Sawa y Max Estrella, a uno y otro lado del espejo
Un halo de artista malogrado acompaña las últimas horas de la vida de Max Estrella. Dos personajes literarios camino de la fama para la que Max se ha perdido, Rubén Darío y el marqués de Bradomín, asisten a su entierro. Si alguna deuda artística contrajeron con él, tratan, en este gesto último, de prestar un pequeño homenaje al poeta en el interior del mundo de fricción de Luces de bohemia, que fue y es, entre otras muchas cosas, otro homenaje personal, el de Valle-Inclán a Alejandro Sawa.¿Cómo era Alejandro Sawa, el ser real que motivó a Valle a escribir una de sus más geniales obras? Allen Philips dedica un amplio estudio a la labor de rastreo y rescate de este personaje. A través de la detallada, concienzuda investigación vamos construyendo, con mayor o menor aproximación, las distintas facetas de su personalidad.
Sawa
Mito y realidad.Ediciones Turner. Madrid.
Dos aspectos cabría destacar de la figura que emerge a lo largo del estudio de Philips: el íntimo de la derrota personal, de criatura caída de su posible pedestal, olvidada, necesitada, arruinada y ciega, y el de su fracaso literario y social. Para este, último, más enojoso y aburrido de investigar, pero más accesible, puede analizarse -como lo hace A. Philips- su producción literaria, novelas, artículos, crónicas y, la que parece ser su obra más interesante, Iluminaciones en la sombra, para rescatar algunas páginas que hubieran merecido no ser olvidadas. Para el primero tal vez no haya camino factible. Hubiéramos debido conocer las aspiraciones íntimas de Alejandro Sawa.
Sabernos que sentía hondamente su fracaso en los días que antecedieron a su muerte. En carta a Rubén Darío, escribe:
«¿Es que un hombre como yo puede morir así, sombríamente, un poco asesinado por todo el mundo y sin que su muerte, como su vida haya tenido mayor trascendencia que la de una mera anécdota de soledad y rebeldía en la sociedad de su tiempo?»
⁂
* [Tareas]:
- a) Según el texto sobre Sawa y Max Estrella, ¿qué dos personajes literarios asisten al entierro de Max Estrella?
- b) Escribe la continuación del texto sobre Alejandro Sawa y Max Estrella a partir de donde termina.

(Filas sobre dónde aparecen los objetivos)
⁂
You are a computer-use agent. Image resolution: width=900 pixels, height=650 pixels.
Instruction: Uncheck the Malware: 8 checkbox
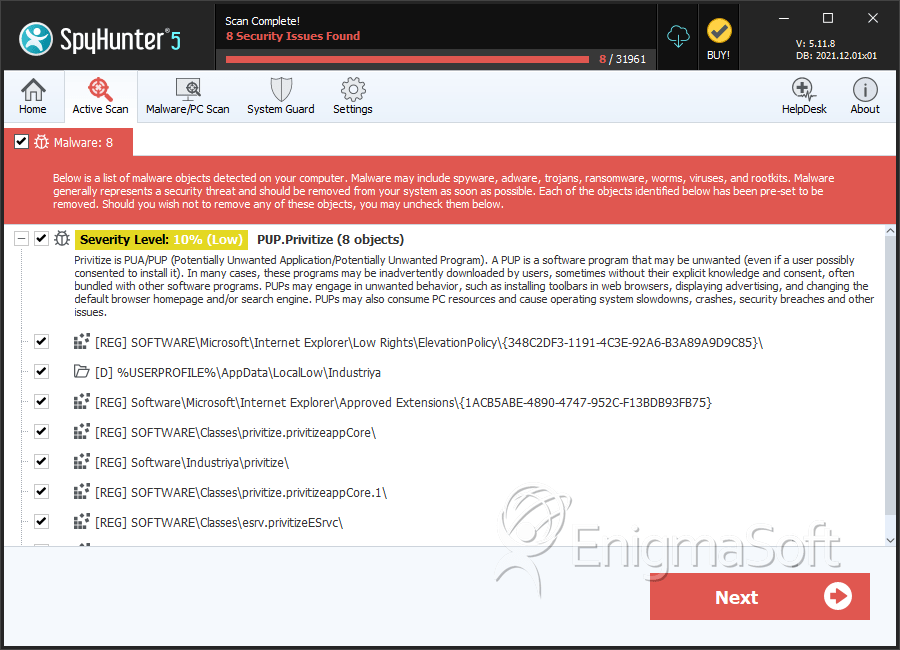click(21, 142)
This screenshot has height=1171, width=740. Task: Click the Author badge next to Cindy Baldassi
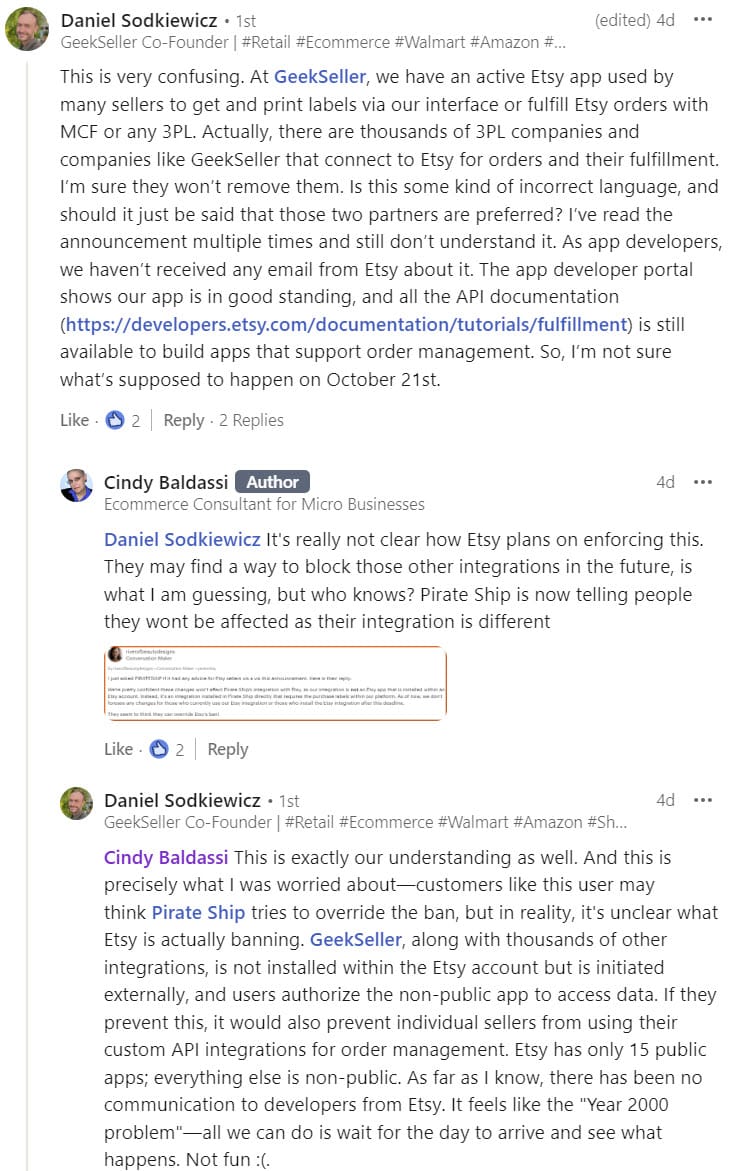tap(272, 482)
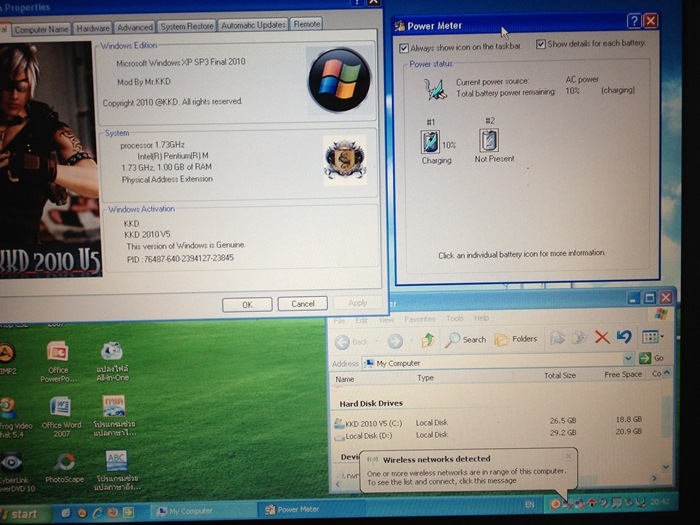Open the System Restore tab

(x=186, y=26)
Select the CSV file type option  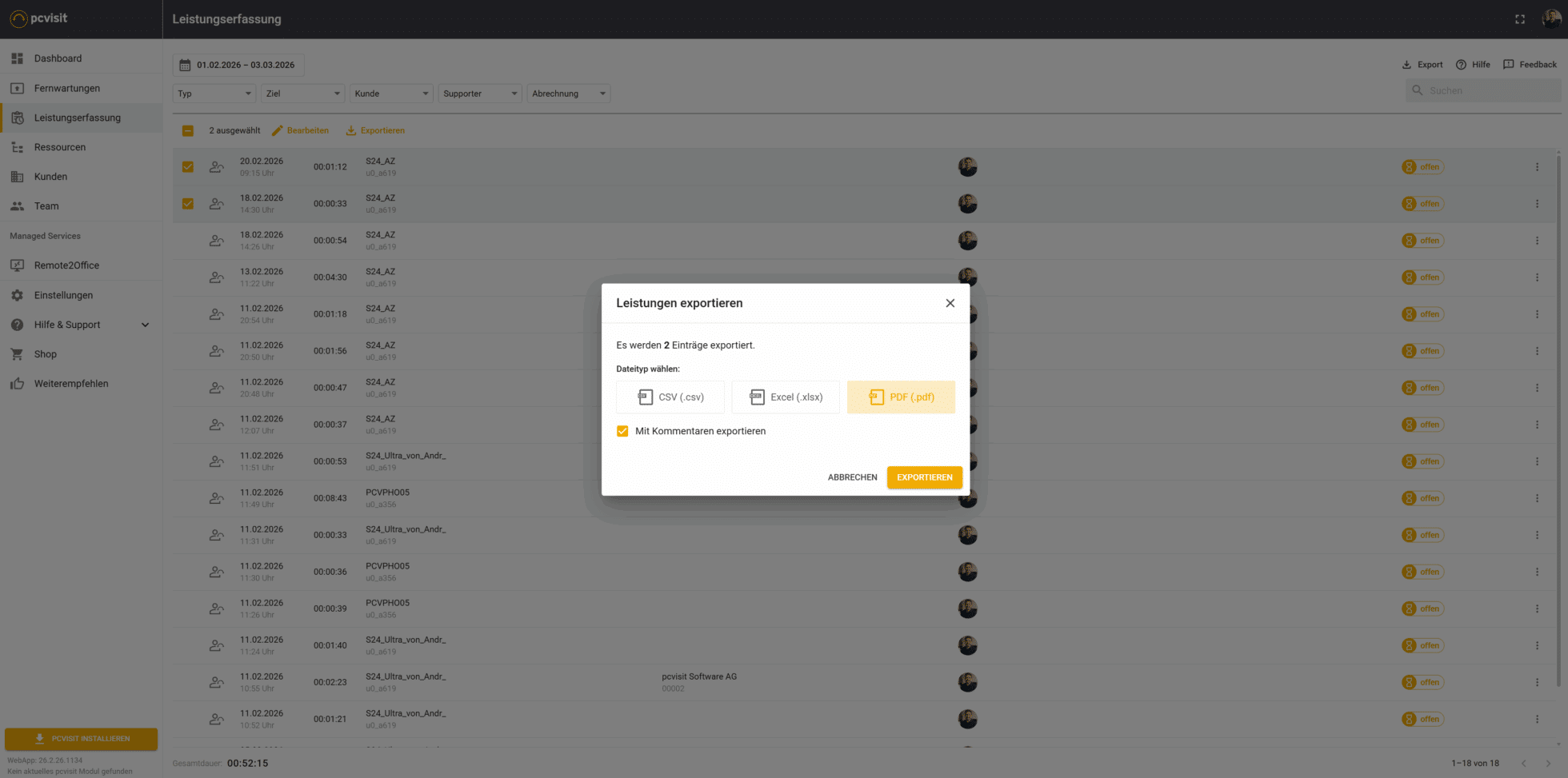pos(670,397)
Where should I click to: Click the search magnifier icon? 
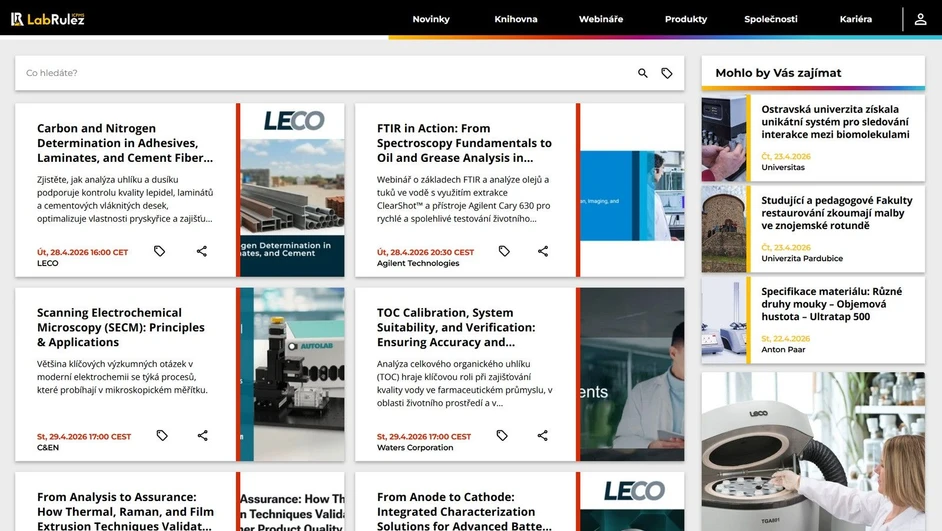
⁂
* [Respuestas]:
- a) Rubén Darío y el marqués de Bradomín.

- b)
En un párrafo de Iluminaciones en la sombra, una de las páginas líricas más logradas de Sawa hallamos, precisamente, ese deseo de trascendencia, de trasformación de la realidad: « ... En mis lutos, yo me plazco viviendo en lo azul, y en él me envuelvo, y de él me lleno y me embriago, y no se me aparece la muerte fea si el sudario que como una atmósfera invisible ha de cubrir mi cuerpo es azul, azul como la montaña y el mar, y el cielo azul como todas las lejanías hermosas de la vida.» Pero «lo azul» huyó de él. No consiguió un puesto entre los hombres de letras de su siglo. Tal vez su generación -pero éste sería otro problema- estaba destinada a malograrse, a abrir el camino a la siguiente. En cualquier caso, la producción literaria de Sawa no h quedado en la historia, contraría mente a lo que pensó en su tiempo González Blanco. «Sawa ha sido injustamente postergado, pero sus novelas quedan», escribió en su Historia de la novela de España, en 1909 (p. 701).
Es curioso que haya, en realidad sucedido lo contrario. Y es curioso que a Alejandro Sawa -y en ello estaba, sin duda, toda la fuerza de su carisma- le importara tanto lo uno como lo otro. Su juicio sobre Pereda -tan penetrante como el dedicado a Baroja-, desde luego, negativo, se ve de pronto suspendido ante la contemplación y admiración de la compostura extrema del escritor: «La arquitectura del hombre podría valerle, por sí sola, lugar de alta distinción entre los mortales. Es apuesto, gallardo, elegantísimo de maneras, noble, con una nobleza natural que seduce como un conjuro», y se demora en la descripción detallada de su fisonomía. Esta importancia que Sawa concede a los ademanes y rasgos bellos, concuerda con la afirmación de Azorín (p. 96), de que Sawa aspiraba a ser en Madrid una especie de Moréas, que se paraba ante los espejos para exclamar: «¡Qué hermoso soy!». Eduardo Zamacois, del grupo de gente nueva, nos ofrece otra reveladora anécdota: «Ya en sus últimos años, cuando llegaba al café, antes de sentarse, acercaba su pálida cabeza nazarena, melenuda y barbada, a un espejo, clavaba en el cristal sus pobres ojos medio ciegos, y balbucía entre dientes, mientras se acariciaba los cabellos: « ¡Qué hermoso soy aún! » (p. 97).
En el enorme valor dado al gesto vemos la tendencia de Sawa a fundir vida y literatura, a hacer de su propia persona un personaje de leyenda. Sus contemporáneos nunca pasaron por alto este aspecto de su persona que nos llega, hasta hoy, como la base imprescindible de su posible carisma.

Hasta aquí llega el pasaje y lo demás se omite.